The national cabinet meets on Tuesday and Friday, with announcements on Friday about unwinding some restrictions.
JACINDA ARDERN JOINS TUESDAY’S NATIONAL CABINET
New Zealand Prime Minister Jacinda Ardern has been invited to join Tuesday’s national cabinet meeting. She said on Monday the meeting would discuss “the creation of a trans-Tasman travel bubble”.
But Ardern added the caveat: “Don’t expect this to happen in a couple of weeks time”. The health gains made in New Zealand had to be locked in, she said.
When Ardern spoke to the media on Monday, New Zealand had had no new cases in the previous 24 hours. Its strategy is one of trying to eliminate the virus, while Australia’s strategy has been one of suppression.
Ardern said Tuesday’s meeting “is without precedent”; it highlighted “the mutual importance of our two countries, and economies, to each other.
“Both our countries’ strong record on fighting the virus has placed us in the enviable position of being able to plan the next stage in our economic rebuild, and to include tran-Tasman travel and engagement in our strategy.”
There will be discussion at the meeting of the progress of Australia’s COVIDSafe app. More than 4.5 million people have downloaded it so far.
National cabinet will also receive a presentation on COVID safe workplaces, which has been a project of the National COVID-19 Coordination Commission.
In his speech Frydenberg says when widespread restrictions were imposed in March Treasury estimated a 10-12% fall in GDP in the June quarter, the equivalent of about $50 billion.
If these restrictions had been akin to the eight-week lockdown in Europe, the impact on GDP could have been 24%, or $120 billion, in the June quarter, he says.
“This would have seen enormous stress on our financial system as a result of increased balance sheet impairments, widespread firm closures, higher unemployment and household debt. This was the cliff we were standing on.”
But notwithstanding Australia’s success in suppressing the virus and its unprecedented economic response, “our economic indicators are going to get considerably worse in the period ahead before they get better.

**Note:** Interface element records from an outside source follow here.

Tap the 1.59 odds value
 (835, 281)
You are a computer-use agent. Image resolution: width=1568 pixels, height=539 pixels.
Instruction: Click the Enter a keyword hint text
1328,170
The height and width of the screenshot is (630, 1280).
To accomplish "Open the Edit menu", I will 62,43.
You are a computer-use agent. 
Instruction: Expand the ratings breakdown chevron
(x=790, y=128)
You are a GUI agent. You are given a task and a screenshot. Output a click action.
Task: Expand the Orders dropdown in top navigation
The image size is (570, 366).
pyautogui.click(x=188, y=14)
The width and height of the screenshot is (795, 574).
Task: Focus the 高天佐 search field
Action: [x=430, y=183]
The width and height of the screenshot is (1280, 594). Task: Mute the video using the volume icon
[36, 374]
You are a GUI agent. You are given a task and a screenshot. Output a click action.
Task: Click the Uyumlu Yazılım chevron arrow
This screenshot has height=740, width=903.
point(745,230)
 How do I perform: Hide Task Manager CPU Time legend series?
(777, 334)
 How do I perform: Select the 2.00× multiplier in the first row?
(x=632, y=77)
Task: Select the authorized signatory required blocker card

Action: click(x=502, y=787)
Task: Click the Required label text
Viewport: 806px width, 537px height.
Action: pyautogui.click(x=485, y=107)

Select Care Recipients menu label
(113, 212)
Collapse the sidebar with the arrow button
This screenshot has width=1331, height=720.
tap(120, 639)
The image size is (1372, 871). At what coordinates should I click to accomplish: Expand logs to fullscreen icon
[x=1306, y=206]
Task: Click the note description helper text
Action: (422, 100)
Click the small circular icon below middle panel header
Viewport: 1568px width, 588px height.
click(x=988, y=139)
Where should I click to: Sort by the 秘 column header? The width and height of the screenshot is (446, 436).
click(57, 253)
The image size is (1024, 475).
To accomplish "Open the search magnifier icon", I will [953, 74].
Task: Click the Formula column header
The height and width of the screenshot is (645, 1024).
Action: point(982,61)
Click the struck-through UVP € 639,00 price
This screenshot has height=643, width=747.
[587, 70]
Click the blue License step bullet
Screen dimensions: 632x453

“Some of the hardest hit sectors like retail and hospitality are among the biggest employers, accounting for more than two million employees between them.”
Credit card data from the banks showed spending on arts and recreational services, accommodation and food services down about 60% and 70% respectively in late April compared to the year before.
“Despite the toilet paper boom and the record increase in retail trade in March due to panic buying, overall consumption, according to NAB data, has fallen 19.5% since the start of the year, with declines across all jurisdictions.”
Treasury forecasts unemployment doubling to 10% in the June quarter, but it could have been 15% without the JobKeeper package, Frydenberg says.
“The economic shock the world is confronting dwarfs the GFC,” he says.
He says Australia has the advantage of having made real progress in suppressing the virus’s spread without a full lockdown. Agriculture, mining and construction have continued – 85% of mining businesses were still operating this month.
“We are by no means out of this crisis,” Frydenberg says. “Nevertheless as we build to the recovery phase, we must also turn our minds to the changes that will be needed to further drive economic growth and employment.”